Dobleces

Seguridad

El final del primer mes coincidió con el primer fin de semana largo. Para los niños de educación básica un súper puente: no tuvieron clase viernes, sábado, domingo y lunes.

Para los políticos periodo de asueto, en apariencia todo estuvo en santa paz. Mucho tráfico en las carreteras, en todas, y mucho muerto este fin de semana largo. No conté todos los que dijeron que se registraron, pero fueron muchos.

Como que ya se va haciendo cotidiano que en toda plática surja siempre el tema: "oye, estuvo feo tal accidente", "no, el de tal lugar, con tantos muertos". No sé, no entiendo ese afán de deleitar nuestras charlas con los muertos.

Está bien que los mexicanos nacemos y vivimos con la cultura de la parca en nuestro derredor, pero esto francamente se está haciendo común y obsesivo.

Como que no cuadra la realidad con las cifras y las estadísticas que nos muestran las autoridades encargadas de la vigilancia y de la procuración de justicia.

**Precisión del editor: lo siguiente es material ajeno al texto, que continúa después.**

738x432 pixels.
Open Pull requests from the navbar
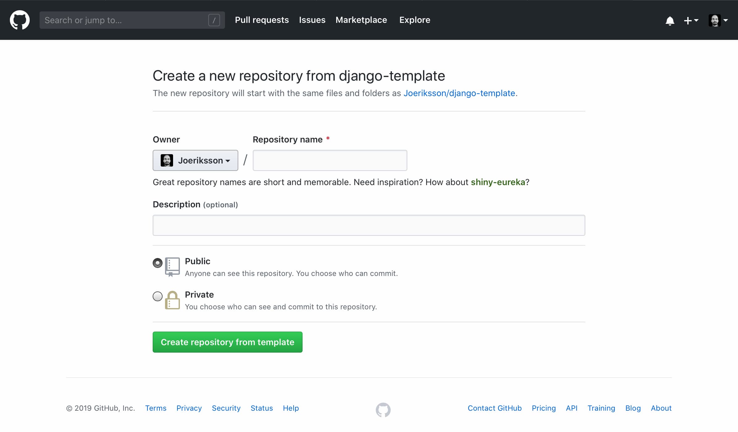click(x=261, y=20)
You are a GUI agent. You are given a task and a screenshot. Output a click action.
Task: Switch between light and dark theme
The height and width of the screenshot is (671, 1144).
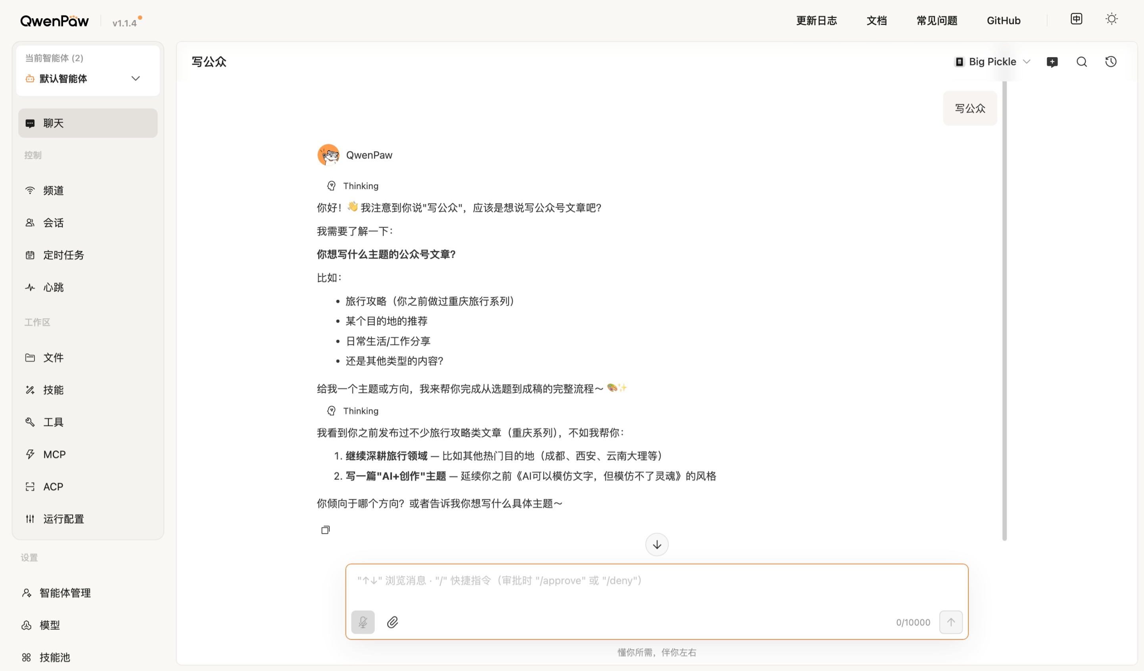[x=1111, y=19]
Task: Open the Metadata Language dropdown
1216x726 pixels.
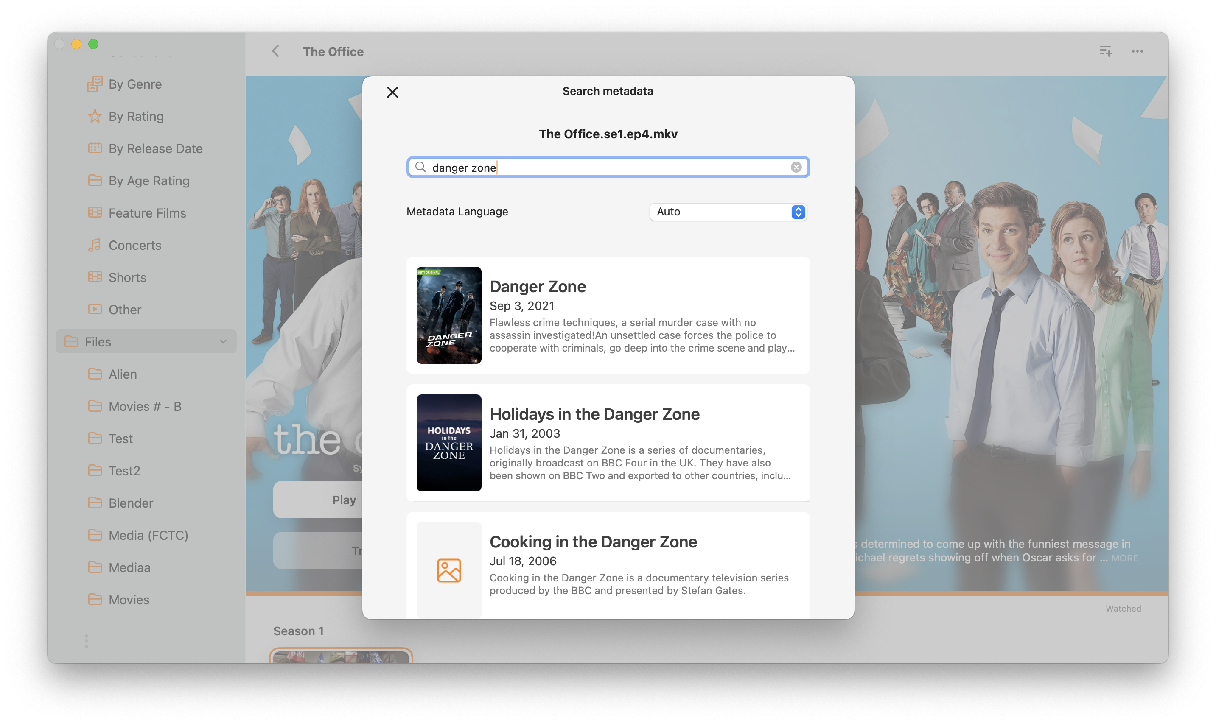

Me refiero a las muertes violentas, por supuesto. Las otras, las normales, nos asombran, nos dejan perplejos, pero la necesidad de vivir hace que las veamos como lo que son: simples desapariciones físicas.

Quién sabe si alguien cometerá la indiscreción de informarle a Su Santidad Francisco de esta situación, porque luego sucede como cuando tenemos visitas y nos da por hacer limpieza-maquillaje en la casa, barriendo y escondiendo la basura bajo la alfombra.

Denuncia el portal "Sin Embargo", que en Ecatepec ya escondieron hasta a los centroamericanos, que han hecho de los bajo puentes su domicilio.

Claro a los compañeros de ese portal hay que tomarles sus dichos con muchas reservas. Hemos visto como luego les da, lamentablemente, por tergiversar los hechos, solo por el afán de ganar simpatías entre sus lectores.

Como quiera que sea, El Papa Francisco ha demostrado ser un hombre bien informado, atento a lo que sucede en el mundo y sensible a los problemas sociales.

La seguridad sigue siendo un tema pendiente en la agenda de los gobiernos municipales, del gobierno estatal, pero también del federal y aunque se trabaja con seriedad en muchos casos, ahí está el caso de Ciudad Nezahualcóyotl por ejemplo, es mucho lo que se necesita para recuperar la tranquilidad en los hogares, para dejar que los hijos jueguen en las calles, para confiar que nada sucederá a nuestros jóvenes cuando salen a divertirse por la noche.

Los gobiernos deben aplicarse aun más, mucho más.